Koumoundouros took "adverse possession" of the house, attempting to acquire property rights by using it in an "open or notorious" fashion (i.e., flagrantly). She put the house's utility bills in her own name and began to transform it into a site-specific installation. Spray-painting a thick, drippy rainbow at eye level along the interior walls, she also painted the house's entire exterior and some fixtures a dull gold, including the roof (which she first covered with painter's tarps to protect its tiles), the satellite dish and a garden hose. Inside, she poured colored resin over some of the objects left behind. Eventually she was evicted but was allowed to return for the art objects, including the roof tarps.
These, then, constituted the display at Susanne Vielmetter. What looked like the roof of a house falling from above were the painter's tarps, hung upside down from the ceiling, shaped by wooden frames and supported by ropes made of brightly colored bedsheets. The gold hose, titled Tail End, and the satellite dish, titled Sun (with added fluorescent lights that made it look like an unblinking eye), occupied the room nearest the gallery entrance. In the next were a denim-covered sofa, propped up at one end by a marble countertop; a motorized brown recliner that perpetually opened and shut; and several resin-covered coffee-table tops. A row of photos documented other projects within the house, and a thick, drippy, spray-painted rainbow ran along the gallery walls, connecting all the "dots." Mostly, the exhibition looked like bad art from a 1980s heroin den, and it was just as depressing.
During the weeks of Koumoundouros's occupation, the art community in Los Angeles kept close tabs.
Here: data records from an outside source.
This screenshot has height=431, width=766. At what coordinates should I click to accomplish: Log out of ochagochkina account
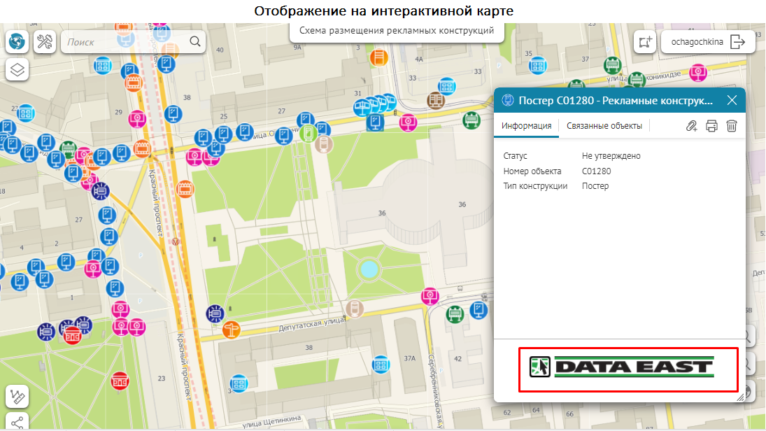tap(738, 42)
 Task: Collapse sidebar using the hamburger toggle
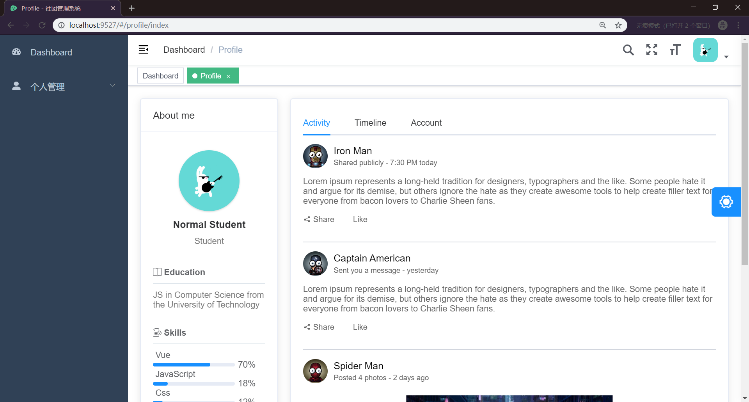pos(144,50)
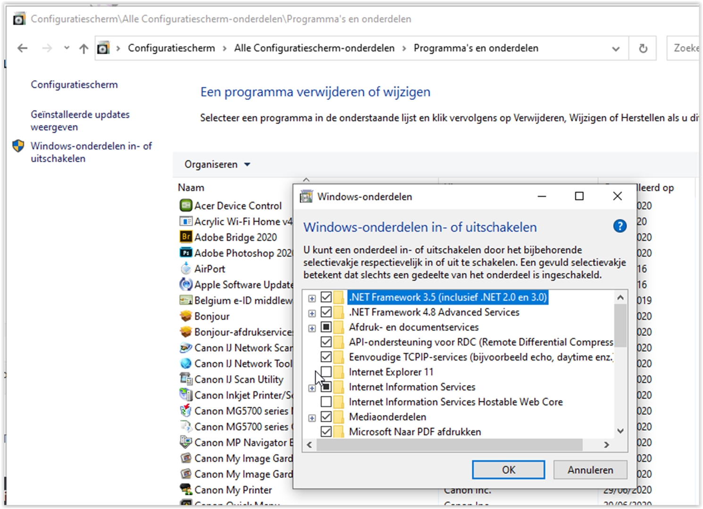Open Geïnstalleerde updates weergeven link
The height and width of the screenshot is (509, 703).
80,121
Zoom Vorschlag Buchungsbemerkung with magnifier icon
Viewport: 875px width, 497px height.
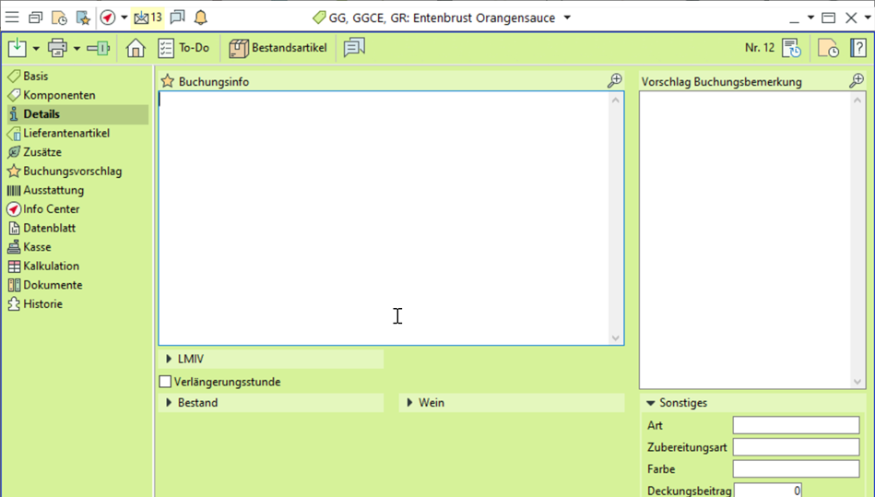click(x=856, y=81)
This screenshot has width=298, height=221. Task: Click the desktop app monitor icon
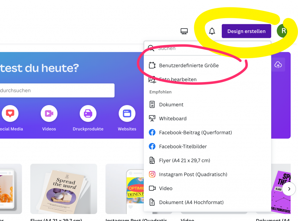click(184, 31)
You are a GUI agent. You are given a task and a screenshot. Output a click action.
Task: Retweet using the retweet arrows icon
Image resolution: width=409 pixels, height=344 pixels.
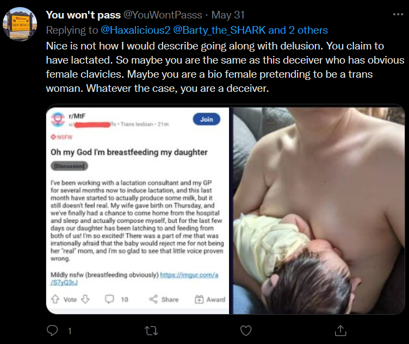[x=151, y=331]
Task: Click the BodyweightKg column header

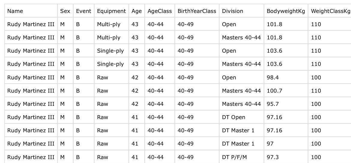Action: 286,11
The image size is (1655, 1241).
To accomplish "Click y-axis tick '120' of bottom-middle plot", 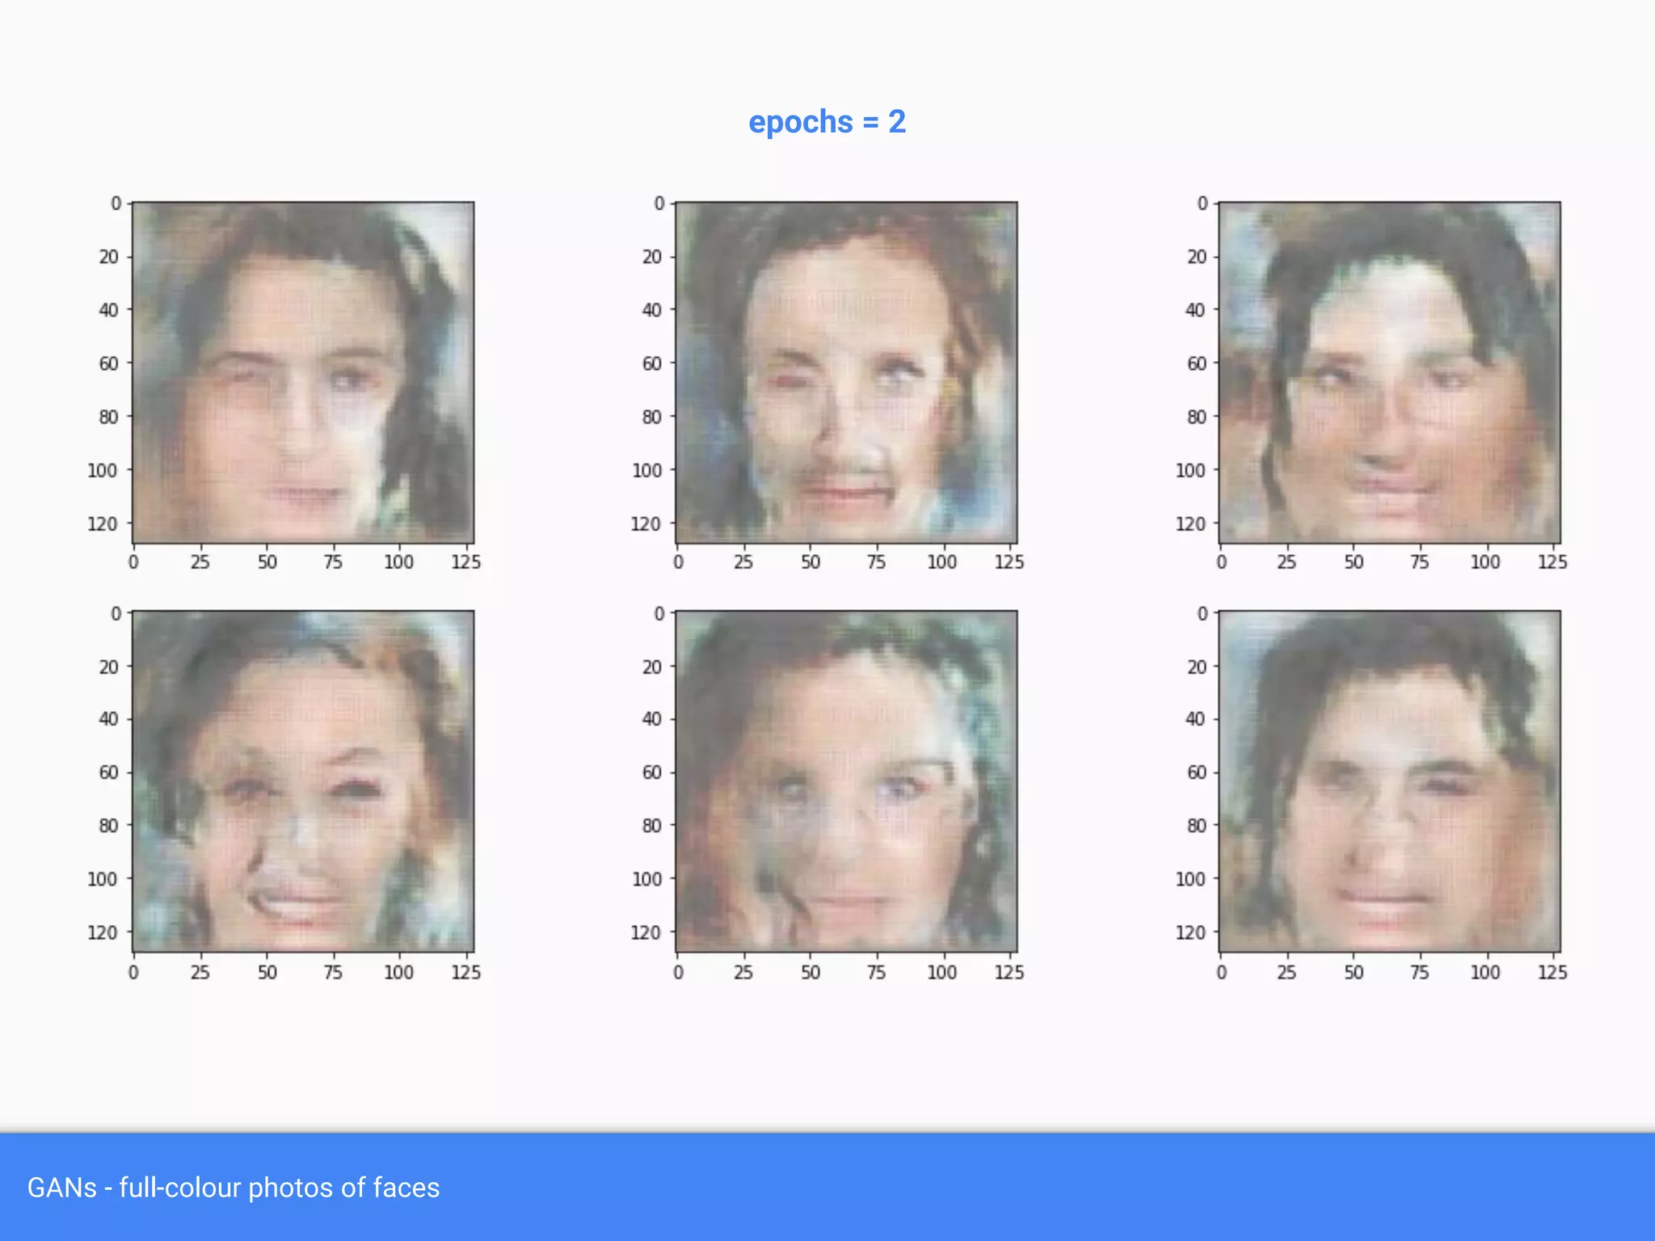I will point(646,932).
Some claimed her use of the property was exploitative. Others cheered her on. The artist had gone on record saying she wanted to further a discussion about the conflict of interest between a house as shelter and a house as a financial commodity, but had she used her neighbor's misfortune to her own advantage? The exhibition seemed to offer this answer: the further the project moved from its point of origin, the less it seemed to stoke the foreclosure debate and the more it engendered controversy about art's "Golden Touch," or its propensity to create value where none may have previously existed.